- Dutch–Selangor war (1784–1786): Part of the Dutch colonial campaigns in Asia
| Date | July 1784 – June 19, 1786 |
| Location | Bukit Malawati, Malay Peninsula |
| Result | Selangor victory; Both countries signed a peace treaty later; Dutch retreated back to Malacca; |
| Territorial changes | Re-establishment of Selangor Sultanate. |

Belligerents
- Selangor Sultanate Pahang Kingdom: Dutch East India Company Dutch Malacca; Dutch Batavia; ; Siak Sultanate;

Commanders and leaders
- Sultan Ibrahim Shah Tun Abdul Majid: Dirk van Hogendorp Pieter Gerardus de Bruijn Raja Muhammad Ali

Strength
- 2,000: 6 warships 326 cannons

Casualties and losses
- Heavy: Heavy losses

= Dutch–Selangor war (1784–1786) =

Conflict over the Malay Peninsula tin trade

The Dutch–Selangor war also known as Perang Satu Malam (One Night War), was a conflict over a fort in Bukit Malawati. The Dutch saw this as an opportunity to attack Selangor as a response to Selangor's raids on Dutch Malacca. This enraged Sultan Ibrahim of Selangor who was still governing the sultanate. Both countries signed a peace treaty, which later improved relations.

== Background ==
Following the Dutch takeover of Malacca in 1641, Sultan Ibrahim of Selangor began to see Dutch Malacca as a threat to Selangorian territory and began raiding the city. The Dutch reacted strongly to this and asked Dirk van Hogendorp to launch a full invasion against the Selangor. Sultan Ibrahim also sympathized with Johor in their war with the Dutch for attacking Dutch Malacca in 1783, where the Dutch almost lost.

== War ==
=== First phase (1784–1785) ===
On 13 July 1784, the Dutch commander Dirk van Hogendorp, with 11 warships and help from the army of the Siak Sultanate led by Raja Muhammad Ali, launched a full-scale attack on Kuala Selangor. The Dutch army shelled Kuala Selangor and fought Selangor soldiers coming from Sungai Selangor, and were fired upon by the cannons of Sultan Ibrahim's soldiers in the fort. The Selangor military was led by a warlord named Saiyid Jaafar.

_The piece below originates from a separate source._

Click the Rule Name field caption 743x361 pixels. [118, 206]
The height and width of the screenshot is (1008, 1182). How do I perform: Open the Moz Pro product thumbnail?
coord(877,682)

After two weeks of fighting, the Dutch captured Kuala Selangor and, at the same time, captured the whole fortress of the Selangorian civilians. Sultan Ibrahim and his followers retreated to Pahang, where they were welcomed by Treasurer Abdul Majid. The Dutch also destroyed the fort and built a new one, naming it "Fort Altingsburg" for the Dutch governor-general and "Fort Utrecht" after a Dutch warship.

=== Second phase (1785–1786) ===
In Pahang, Sultan Ibrahim organized a yearlong strategy to recapture Bukit Malawati from the Dutch. Abd Majid prepared and donated equipment for war. In 1785, Sultan Ibrahim, with the people of Pahang, moved towards Bukit Malawati to attack and recapture it. On the night of 27 June 1785, a surprise attack was launched on Bukit Malawati. Sultan Ibrahim, known for being aggressive, in keeping with the Bugis identity, fought through the night. Weaponry used by Sultan Ibrahim's forces included daggers, spears, maces, and guns. Finally, the Dutch soldiers retreated and escaped by boat back to Malacca, and Sultan Ibrahim returned to the throne.

Following that, Dirk van Hogendorp once again went to Kuala Selangor with a larger force of 17 warships. A siege around the Selangor River was launched in July 1785. The price of rice and other necessities in Selangor rose due to the siege. The siege ended inclusively as many soldiers died due to fighting. After a year of fighting, a peace treaty was signed. It later improved relationships against both countries.